Baidu started charging $8 per month in November for the newest version of the ERNIE chatbot. ChatGPT charges $20 for their subscribers.
Even a secondary generative AI tool in the U.S. is looking at reaching revenues of $1 billion this year . Anthropic originally only had forecasts for sales hitting $500 million in 2024 after topping $100 million in annualized revenues towards the end of 2023. The estimates have now reached 10x the revenue target from late October.
Not Without Risks
The biggest risk to the Baidu story is U.S. restrictions on new AI GPU chips from Nvidia ( NVDA ). On the Q3'23 earnings call , CEO Robin LI made the following statement regarding the chip supply issue (emphasis added):
...we have a substantial reserve of AI chips , which can help us keep improving ERNIE Bot for the next year or 2 years . Also inference requires less powerful chips, and we believe our chip reserves as well as other alternatives will be sufficient to support a lot of AI native apps for the end users. And in the long run, having difficulties in acquiring the most advanced chips inevitably impacts the pace of AI divestment in China. So, we are proactively seeking alternatives. While these options are not as advanced as the best chips in the U.S., our unique four-layer AI architecture and strength in AI algorithm will continue to help us improve efficiency and mitigate some of these challenges.
Clearly, Baidu got a jump start on loading up on AI chips from Nvidia providing the company with a stockpile for up to 2 years. The company will automatically have an advantage over other Chinese companies unable to acquire new AI chips under the updated U.S. restrictions.
Though, some signs exist Chinese companies and the military are still acquiring new AI GPU chips despite the ongoing U.S. ban. Considering the chip position of Baidu and the overall leadership of the technology company with their LLM, the major risk is likely any connections with the Chinese military.
This risk appears low, though the market immediately panicked on the original news. The stock has now slumped to below 2x sales with a P/E multiple of only 10x. Baidu trades as if the company has no growth initiatives.
Besides AI, the Chinese tech. company is leading the market in ridesharing completing 821K rides during Q3, up 73% YoY. Baidu doesn't release robotaxi revenues, but the focus on the AI division is shifting some resources from the ridesharing business.

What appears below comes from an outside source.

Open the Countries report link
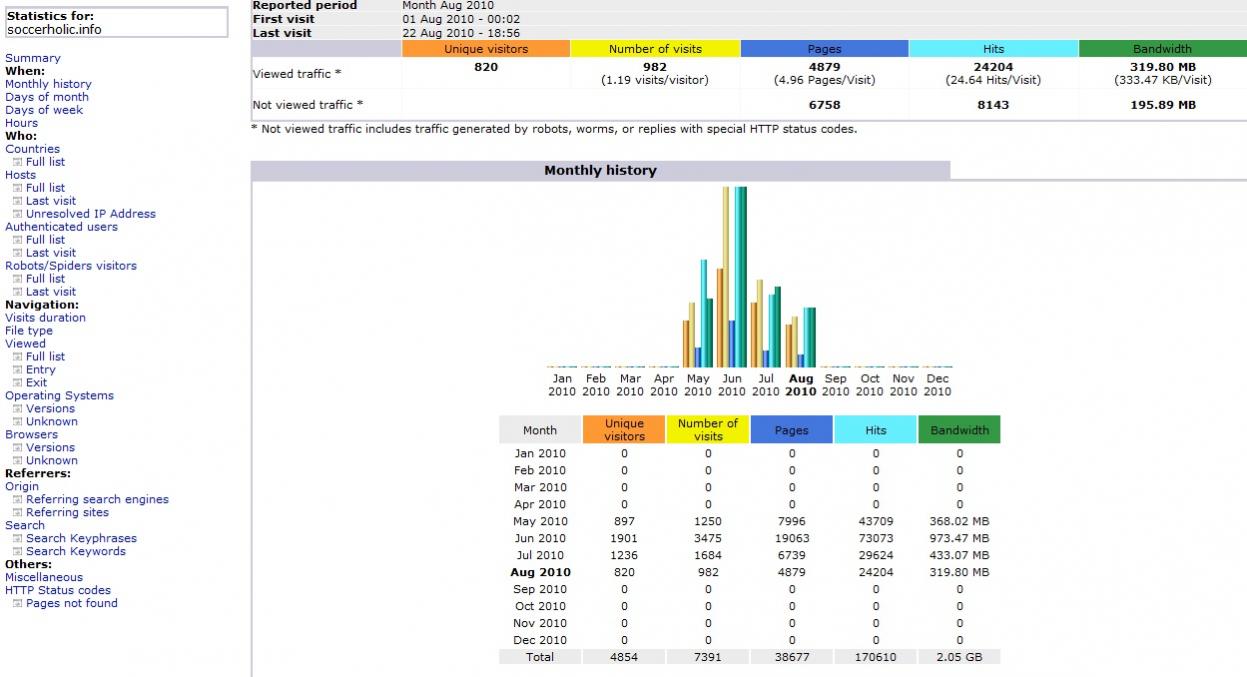The image size is (1247, 677). coord(32,149)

Baidu definitely has market risks due to the company operating in China. Outside of this risk, the company has a massive cash balance of $27 billion likely contributing to the ability to quickly load up on AI chips before restrictions. The company produced over $700 million in free cash flow in Q3'23 alone and the net cash balance of $17 billion in nearly half the stock market cap of below $40 billion. Not to mention, Baidu has another $10 billion in long-term investments leading to a net cash and investment total of over $27 billion.
Takeaway
The key investor takeaway is that no signs exist of Baidu actually working directly with the Chinese military on AI tools. The stock was irrationally hit again, providing an opportunity for investors to own a leading AI company with both a promising generative AI tool along with a robotaxi service not far above the cash and investment assets of the business.